What Provider Priorities Look Like in Practice
65% of agencies identified improving performance in their current market and attracting new clients as the greatest growth opportunity — a shift away from geographic expansion and toward operational deepening that reflects both the caregiver shortage and the profitability pressure described above. Agencies can’t grow into new markets they can’t staff. They can grow more effectively in markets where they already have caregivers by improving their referral-to-start-of-care conversion rate, reducing their time-to-fill on open shifts, and improving their billing cycle to generate cash flow faster from the volume they already have.
The provider priority picture that emerges from all of this data is a sector that’s operating under significant constraint — workforce, reimbursement, compliance — and finding that the agencies managing those constraints best are the ones that have invested in the operational infrastructure that makes constraint manageable. Home care software that consolidates scheduling, EVV, documentation, and billing into one connected platform isn’t a nice-to-have in this environment. It’s the operational foundation that determines whether constraint is survivable or whether it compounds into a crisis.

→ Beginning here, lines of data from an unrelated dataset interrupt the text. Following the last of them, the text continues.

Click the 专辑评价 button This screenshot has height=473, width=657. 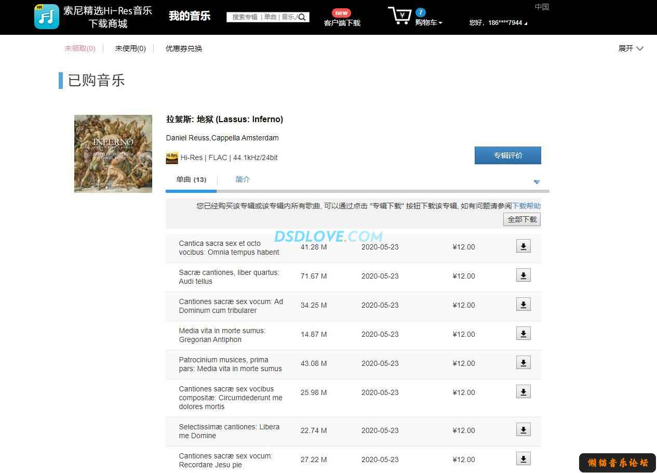tap(507, 155)
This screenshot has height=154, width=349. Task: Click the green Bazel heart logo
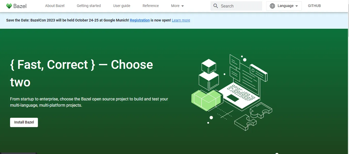tap(9, 6)
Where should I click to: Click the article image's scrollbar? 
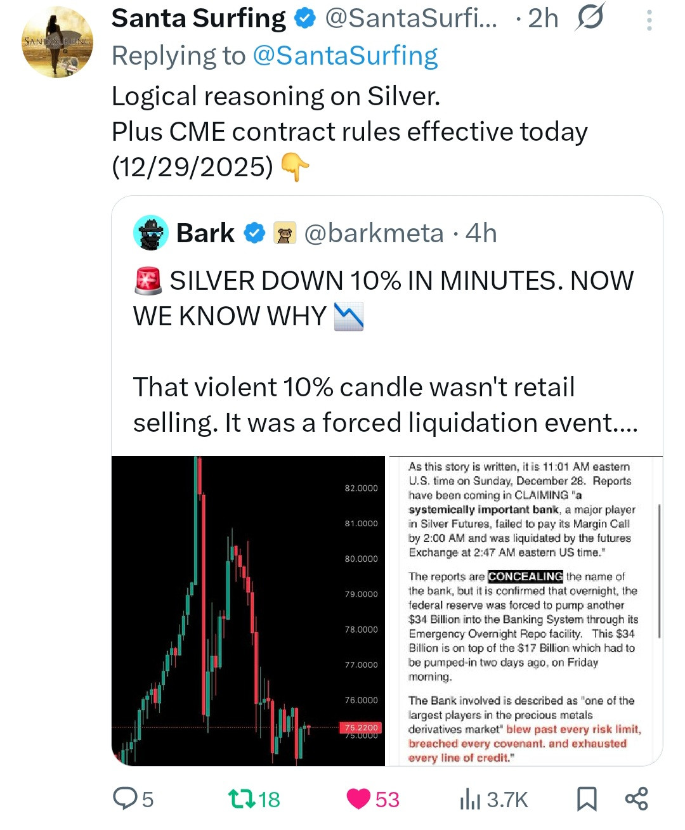coord(660,571)
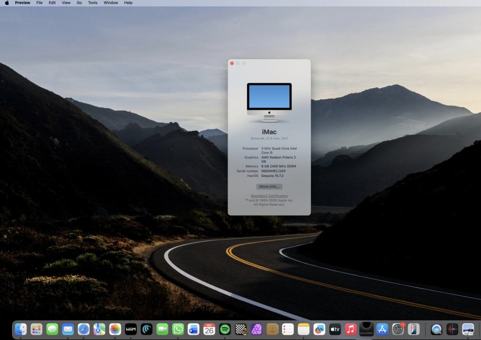481x340 pixels.
Task: Launch the Music app icon
Action: (351, 329)
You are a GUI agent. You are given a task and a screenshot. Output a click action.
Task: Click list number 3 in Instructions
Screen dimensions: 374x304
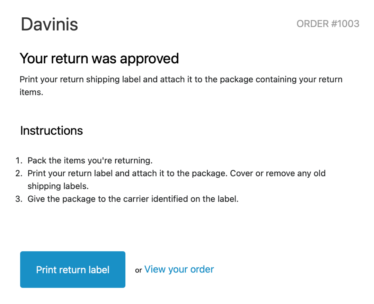click(x=19, y=199)
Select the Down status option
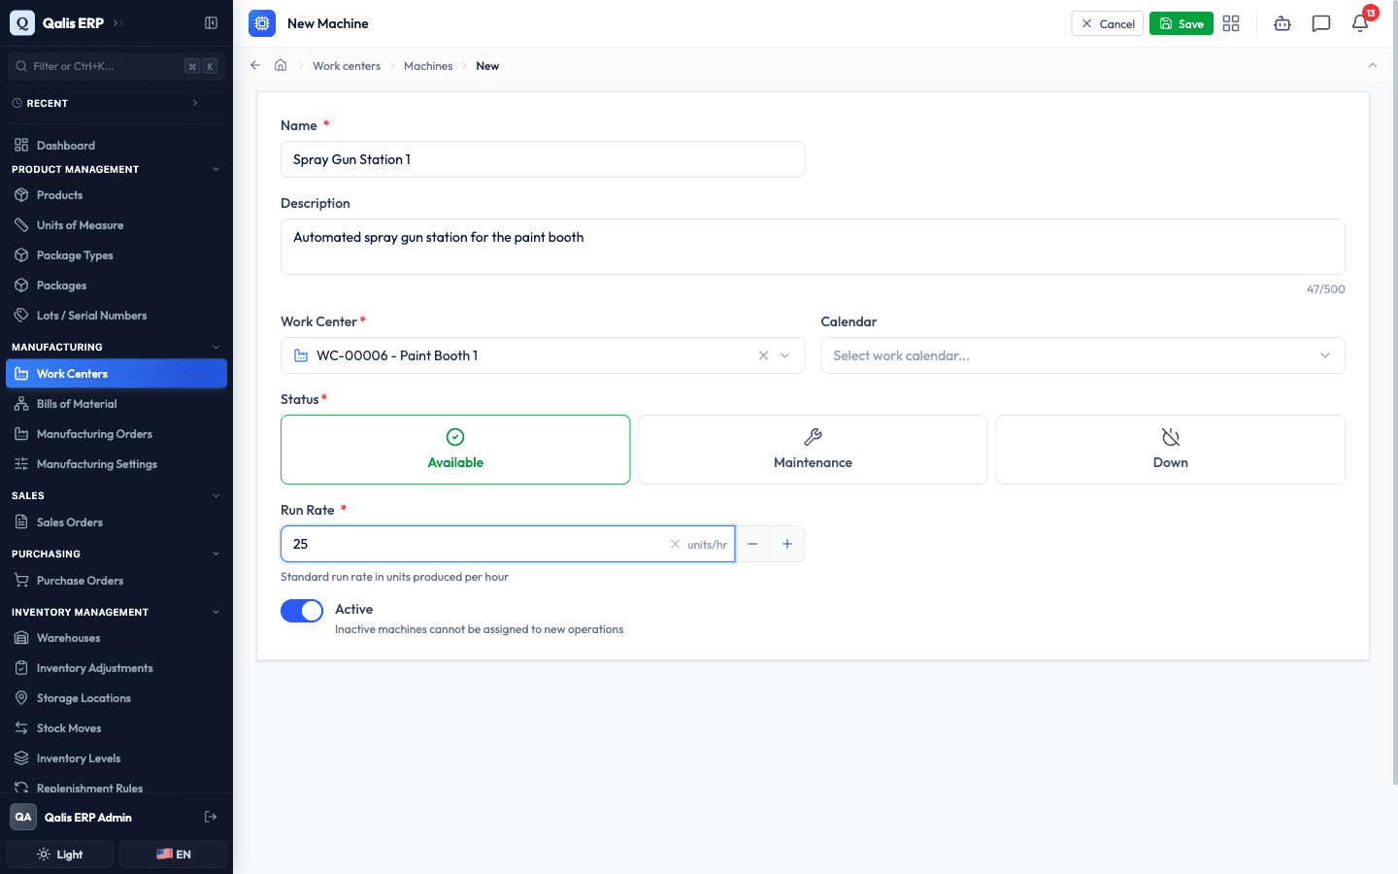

The agencies that will define what home-based care looks like in three years aren’t the ones waiting for the market to stabilize. They’re the ones building operational capacity now — tightening their workforce model, cleaning up their billing infrastructure, and investing in the documentation and compliance systems that let them absorb regulatory change without absorbing it in their denial rate.
See how myEZcare’s home care software addresses the priorities that home-based care leaders identified as most critical — caregiver scheduling efficiency, EVV compliance, billing accuracy, and operational reporting — in one connected platform built for agencies operating in the current environment. Schedule a free demo today.
Frequently Asked Questions
How big is the home care market in 2026?
The U.S. home care providers market reached approximately $173.6 billion in 2026, growing 4.1% year-over-year. The broader global home healthcare market is valued at roughly $458 billion, with North America accounting for about 42% of global share.
What is driving demand for home-based care?
Demographics are the primary driver: around 10,000 Baby Boomers turn 65 every day, by 2030 roughly 20% of the U.S. population will be of retirement age, and 88% of seniors prefer to age in their own homes rather than in a care facility.
What is the biggest challenge facing home care agencies right now?
Caregiver shortages remain the top concern, cited by 53% of agencies, but profitability pressure has risen sharply from 13% to 34%, driven by rising wages, tighter Medicaid reimbursement, and compliance overhead.
Why is caregiver turnover such a critical issue?
Industry turnover has reached around 79%, with replacement costs of $2,600 to $5,000 per hire. For a mid-sized agency, that can mean over $200,000 a year just replacing existing staff, making retention an operational priority.
Where are home care agencies investing in technology in 2026?
Agencies are prioritizing scheduling and workforce management (58%), back-office automation (53%), and clinical documentation (47%), increasingly favoring a single connected platform that combines EVV, scheduling, documentation, and billing.